WHAT YOU WILL DO —
Reproduce the following lines word for word.

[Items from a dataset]
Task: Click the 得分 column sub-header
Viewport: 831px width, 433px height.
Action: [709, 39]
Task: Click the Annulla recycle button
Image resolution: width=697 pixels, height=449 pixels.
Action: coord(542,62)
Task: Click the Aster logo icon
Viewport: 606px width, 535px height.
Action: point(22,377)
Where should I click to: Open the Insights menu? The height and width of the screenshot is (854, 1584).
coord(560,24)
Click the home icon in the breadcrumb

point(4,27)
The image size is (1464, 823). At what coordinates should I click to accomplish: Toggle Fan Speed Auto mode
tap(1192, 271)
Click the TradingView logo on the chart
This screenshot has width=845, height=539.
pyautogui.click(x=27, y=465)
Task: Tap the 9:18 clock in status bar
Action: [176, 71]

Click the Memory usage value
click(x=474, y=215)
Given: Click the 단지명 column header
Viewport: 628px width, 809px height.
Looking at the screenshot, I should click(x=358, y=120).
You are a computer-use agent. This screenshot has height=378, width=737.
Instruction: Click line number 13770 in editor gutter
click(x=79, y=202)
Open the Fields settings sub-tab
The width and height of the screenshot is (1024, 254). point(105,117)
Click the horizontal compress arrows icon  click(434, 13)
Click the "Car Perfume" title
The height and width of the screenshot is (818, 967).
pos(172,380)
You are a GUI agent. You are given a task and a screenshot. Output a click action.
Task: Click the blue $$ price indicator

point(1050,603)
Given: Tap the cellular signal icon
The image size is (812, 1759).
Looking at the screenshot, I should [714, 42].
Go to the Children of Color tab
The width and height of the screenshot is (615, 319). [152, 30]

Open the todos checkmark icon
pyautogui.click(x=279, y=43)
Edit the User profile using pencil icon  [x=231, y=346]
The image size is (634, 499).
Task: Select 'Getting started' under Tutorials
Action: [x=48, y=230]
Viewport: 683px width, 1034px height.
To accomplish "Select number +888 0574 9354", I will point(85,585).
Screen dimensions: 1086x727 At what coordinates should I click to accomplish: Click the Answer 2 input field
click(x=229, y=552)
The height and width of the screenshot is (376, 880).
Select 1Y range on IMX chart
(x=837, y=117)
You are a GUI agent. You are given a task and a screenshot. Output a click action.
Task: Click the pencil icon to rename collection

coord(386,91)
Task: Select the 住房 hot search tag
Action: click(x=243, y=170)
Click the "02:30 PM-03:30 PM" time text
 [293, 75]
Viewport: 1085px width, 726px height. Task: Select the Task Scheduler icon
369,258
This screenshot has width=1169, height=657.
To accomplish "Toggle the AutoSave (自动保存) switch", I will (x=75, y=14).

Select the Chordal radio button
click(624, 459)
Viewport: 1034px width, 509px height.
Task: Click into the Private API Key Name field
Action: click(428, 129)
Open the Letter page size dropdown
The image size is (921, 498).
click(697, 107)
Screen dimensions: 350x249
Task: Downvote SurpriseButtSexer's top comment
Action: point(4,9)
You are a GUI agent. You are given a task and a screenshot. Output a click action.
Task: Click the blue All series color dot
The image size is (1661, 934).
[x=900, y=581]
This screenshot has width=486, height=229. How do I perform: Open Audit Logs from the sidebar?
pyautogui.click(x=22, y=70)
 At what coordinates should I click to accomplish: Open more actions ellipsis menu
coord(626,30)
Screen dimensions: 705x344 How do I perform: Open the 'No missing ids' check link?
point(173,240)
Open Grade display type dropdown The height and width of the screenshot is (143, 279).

EXERCISE RESPONSE —
Task: Click the 得分 column sub-header
Viewport: 831px width, 433px height.
Action: [709, 39]
Task: Click the Annulla recycle button
Image resolution: width=697 pixels, height=449 pixels.
Action: coord(542,62)
Task: Click the Aster logo icon
Viewport: 606px width, 535px height.
Action: point(22,377)
Where should I click to: Open the Insights menu? The height and width of the screenshot is (854, 1584).
coord(560,24)
Click the home icon in the breadcrumb

point(4,27)
The image size is (1464, 823). At what coordinates should I click to accomplish: Toggle Fan Speed Auto mode
tap(1192, 271)
Click the TradingView logo on the chart
This screenshot has width=845, height=539.
pyautogui.click(x=27, y=465)
Task: Tap the 9:18 clock in status bar
Action: [176, 71]

Click the Memory usage value
click(x=474, y=215)
Given: Click the 단지명 column header
Viewport: 628px width, 809px height.
Looking at the screenshot, I should click(x=358, y=120).
You are a computer-use agent. This screenshot has height=378, width=737.
Instruction: Click line number 13770 in editor gutter
click(x=79, y=202)
Open the Fields settings sub-tab
The width and height of the screenshot is (1024, 254). point(105,117)
Click the horizontal compress arrows icon  click(434, 13)
Click the "Car Perfume" title
The height and width of the screenshot is (818, 967).
pos(172,380)
You are a GUI agent. You are given a task and a screenshot. Output a click action.
Task: Click the blue $$ price indicator

point(1050,603)
Given: Tap the cellular signal icon
The image size is (812, 1759).
Looking at the screenshot, I should [714, 42].
Go to the Children of Color tab
The width and height of the screenshot is (615, 319). [152, 30]

Open the todos checkmark icon
pyautogui.click(x=279, y=43)
Edit the User profile using pencil icon  [x=231, y=346]
The image size is (634, 499).
Task: Select 'Getting started' under Tutorials
Action: [x=48, y=230]
Viewport: 683px width, 1034px height.
To accomplish "Select number +888 0574 9354", I will point(85,585).
Screen dimensions: 1086x727 At what coordinates should I click to accomplish: Click the Answer 2 input field
click(x=229, y=552)
The height and width of the screenshot is (376, 880).
Select 1Y range on IMX chart
(x=837, y=117)
You are a GUI agent. You are given a task and a screenshot. Output a click action.
Task: Click the pencil icon to rename collection

coord(386,91)
Task: Select the 住房 hot search tag
Action: click(x=243, y=170)
Click the "02:30 PM-03:30 PM" time text
 [293, 75]
Viewport: 1085px width, 726px height. Task: Select the Task Scheduler icon
369,258
This screenshot has width=1169, height=657.
To accomplish "Toggle the AutoSave (自动保存) switch", I will (x=75, y=14).

Select the Chordal radio button
click(624, 459)
Viewport: 1034px width, 509px height.
Task: Click into the Private API Key Name field
Action: click(428, 129)
Open the Letter page size dropdown
The image size is (921, 498).
click(697, 107)
Screen dimensions: 350x249
Task: Downvote SurpriseButtSexer's top comment
Action: point(4,9)
You are a GUI agent. You are given a task and a screenshot. Output a click action.
Task: Click the blue All series color dot
The image size is (1661, 934).
[x=900, y=581]
This screenshot has width=486, height=229. How do I perform: Open Audit Logs from the sidebar?
pyautogui.click(x=22, y=70)
 At what coordinates should I click to accomplish: Open more actions ellipsis menu
coord(626,30)
Screen dimensions: 705x344 How do I perform: Open the 'No missing ids' check link?
point(173,240)
Open Grade display type dropdown The height and width of the screenshot is (143, 279).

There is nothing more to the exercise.